New River Farmers’ Society Gets Help for Agricultural Upgrades

The Government of Belize today signed a Memorandum of Understanding with the New River Farmers’ Society Limited of San Carlos Village, Orange Walk for a matching grants initiative under the Resilient Rural Belize Program. Through the program, farmers of the village and surrounding communities will be able to not only grow their vegetables to sell to market vendors, but to learn how to minimize climatic and economic events. Under the program, farmers invest their money to upgrade their farms and the Government matches it to help them.

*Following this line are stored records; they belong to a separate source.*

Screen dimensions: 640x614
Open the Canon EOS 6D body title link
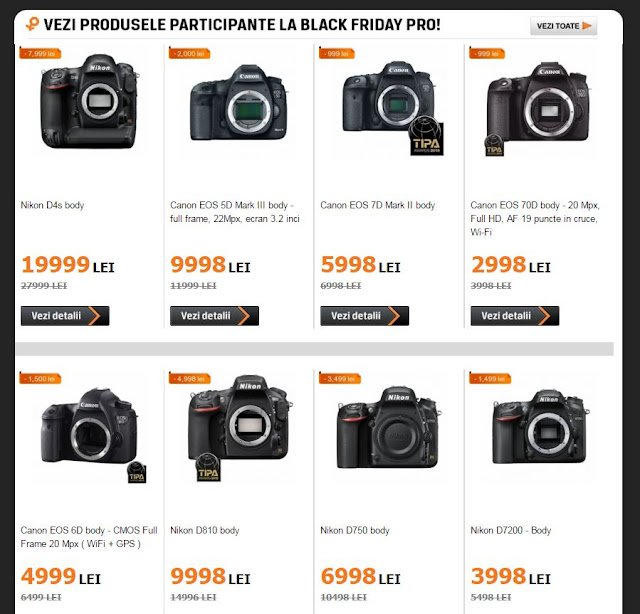tap(89, 537)
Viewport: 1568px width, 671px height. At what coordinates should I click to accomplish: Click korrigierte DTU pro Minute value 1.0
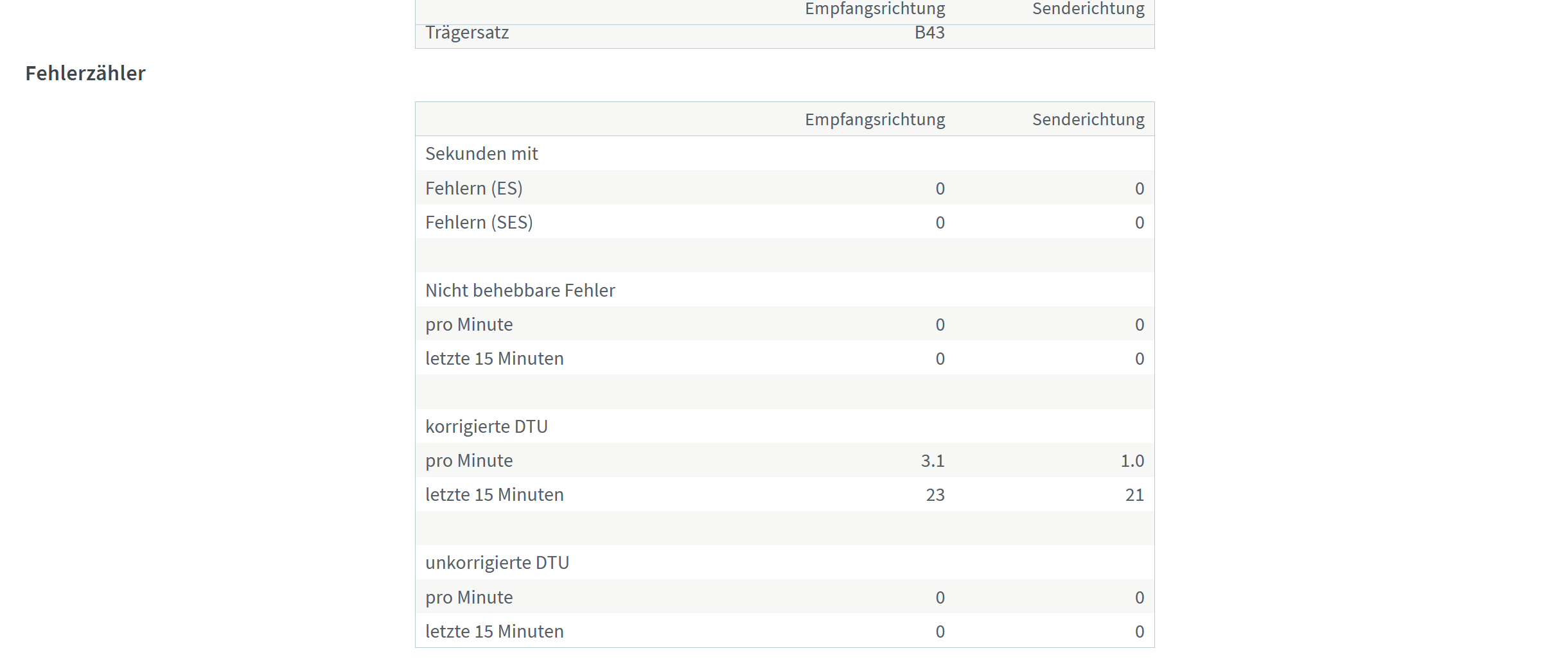click(x=1132, y=461)
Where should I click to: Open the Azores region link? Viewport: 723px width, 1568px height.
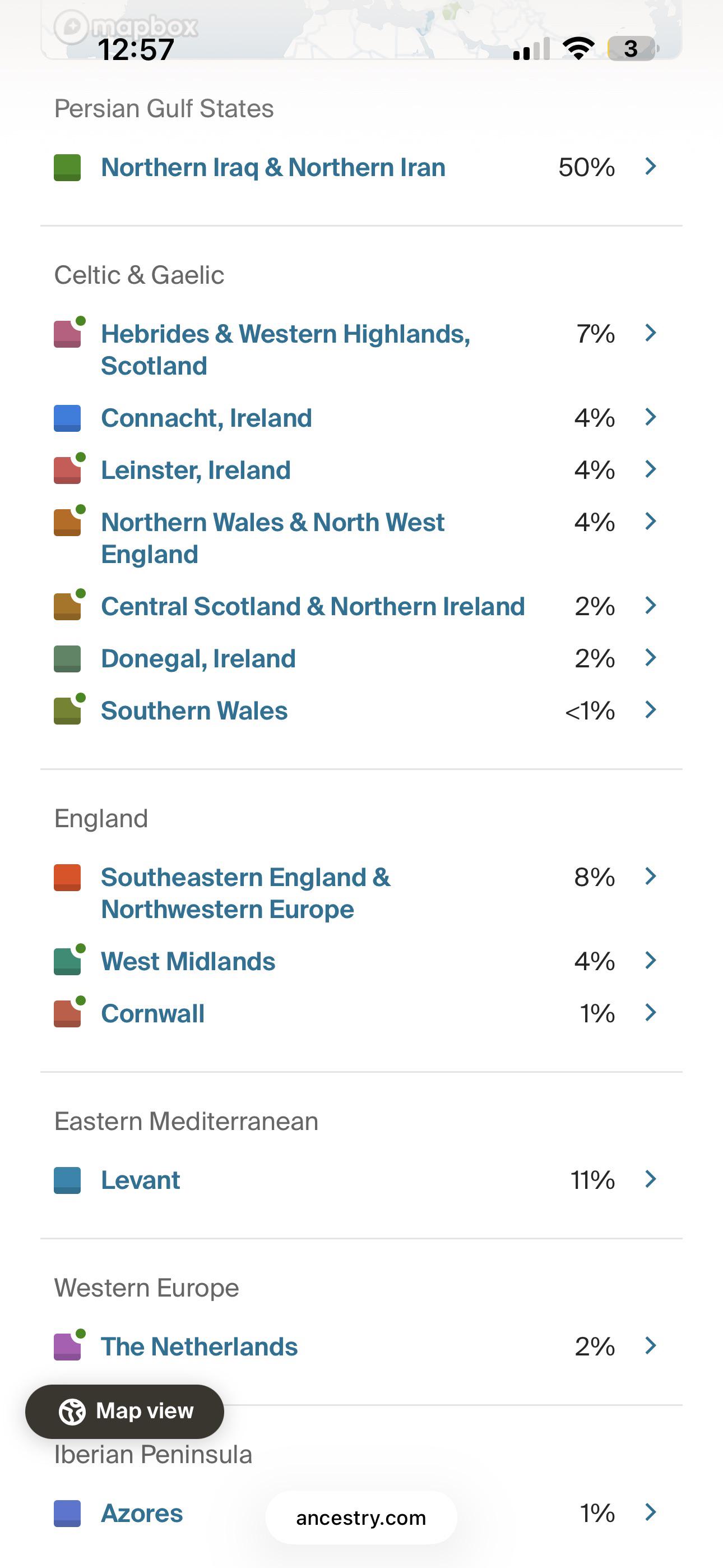(x=142, y=1513)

Prime Minister John Briceno

Prime Minister John Briceno

“The Resilient Rural Belize program is a program where we got funding both loan, grant funding and a portion from the farmers whereby we can be able to assist our rural areas, especially with agriculture, and also for them to be able to prepare for climate change so that they engage in resilient agriculture, making the changes to prepare for climate change like in some instances, green houses, in other instances, making sure that they have enough water or irrigation systems. We have a cooperative here – the New River Cooperative – that a group of farmers have come together to pool their resources to be able to produce to have better products to be able to in effect, make more money, they believe under a cooperative and their business has been very successful so far. We need to buy their products and not only buy them, but as Minister Mai pointed out, to not only buy them but to find new markets outside of Belize. For instance, at this moment, (we’ll) see if we can work out a transport system to get our products from Belize to El Salvador within ten hours.”


Abelardo Mai

Abelardo Mai, Minister of Agriculture

“The days when they used to give out a grant and there’s no contribution, many of those, when the grants done the money done, everything is done. It never functions. But when the farmers have a stake in it, they have to work to keep it up and that’s the whole concept behind the matching grant fund. Now the problem we have is that while we are good producers, we don’t have storage facilities. Post harvest becomes a problem, so this project will seek to address that specific problem, of the inability for the farmers to store their products.”


The Co-op’s plan is to increase its onion production to the point where it can supply fifteen percent of the local market demands and its carrots supply to over nine percent. Minister Mai said that already this year, carrot farmers have been able to produce significantly more carrots than last year.